▸ **The records**:
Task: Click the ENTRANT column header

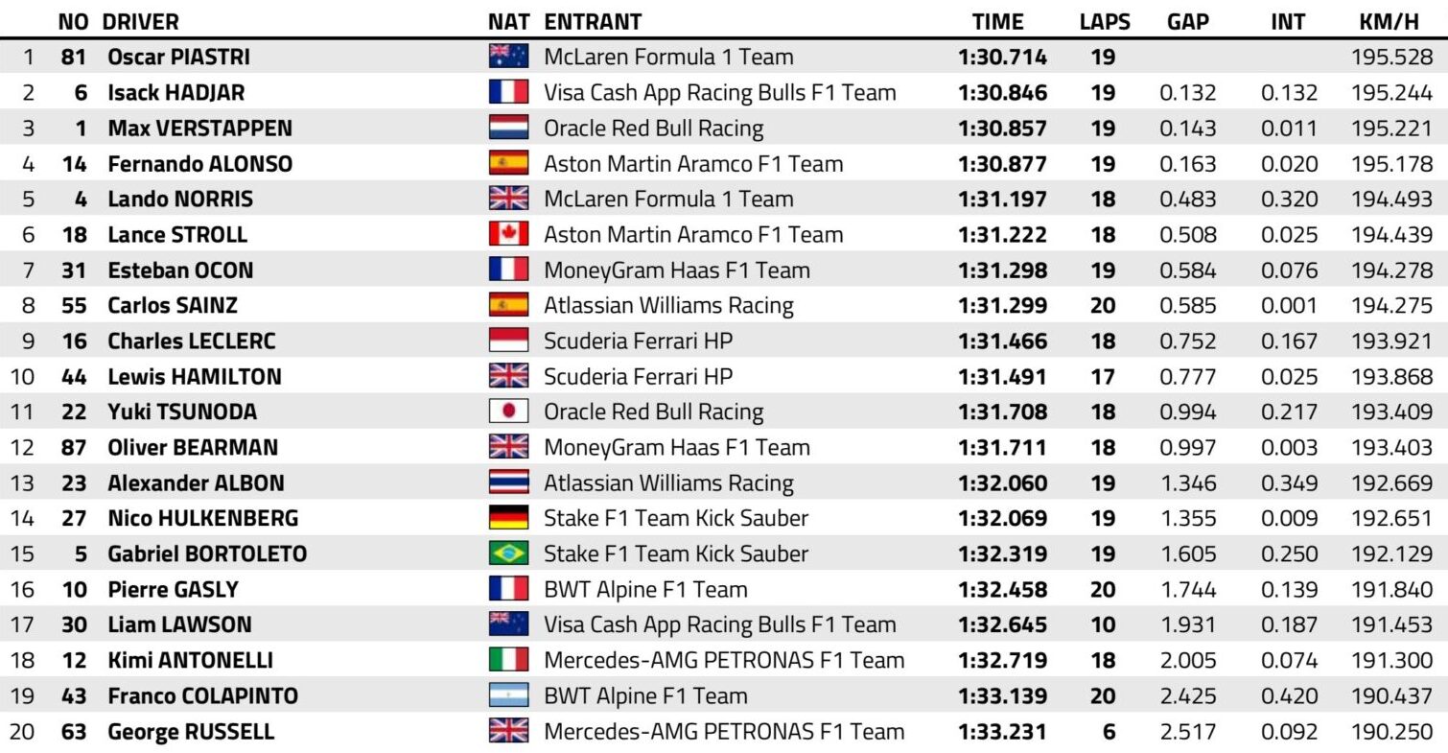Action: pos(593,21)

==

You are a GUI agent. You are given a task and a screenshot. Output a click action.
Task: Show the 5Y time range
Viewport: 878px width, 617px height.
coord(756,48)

* * *

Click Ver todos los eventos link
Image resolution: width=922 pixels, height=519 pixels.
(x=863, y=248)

▸ **Instructions for the task**:
Set down, unchanged, the part that opens with the line containing "You are a GUI" and closes with the line containing "coord(756,48)", both of those lines included.

▸ **Result of this exercise**:
You are a GUI agent. You are given a task and a screenshot. Output a click action.
Task: Show the 5Y time range
Viewport: 878px width, 617px height.
coord(756,48)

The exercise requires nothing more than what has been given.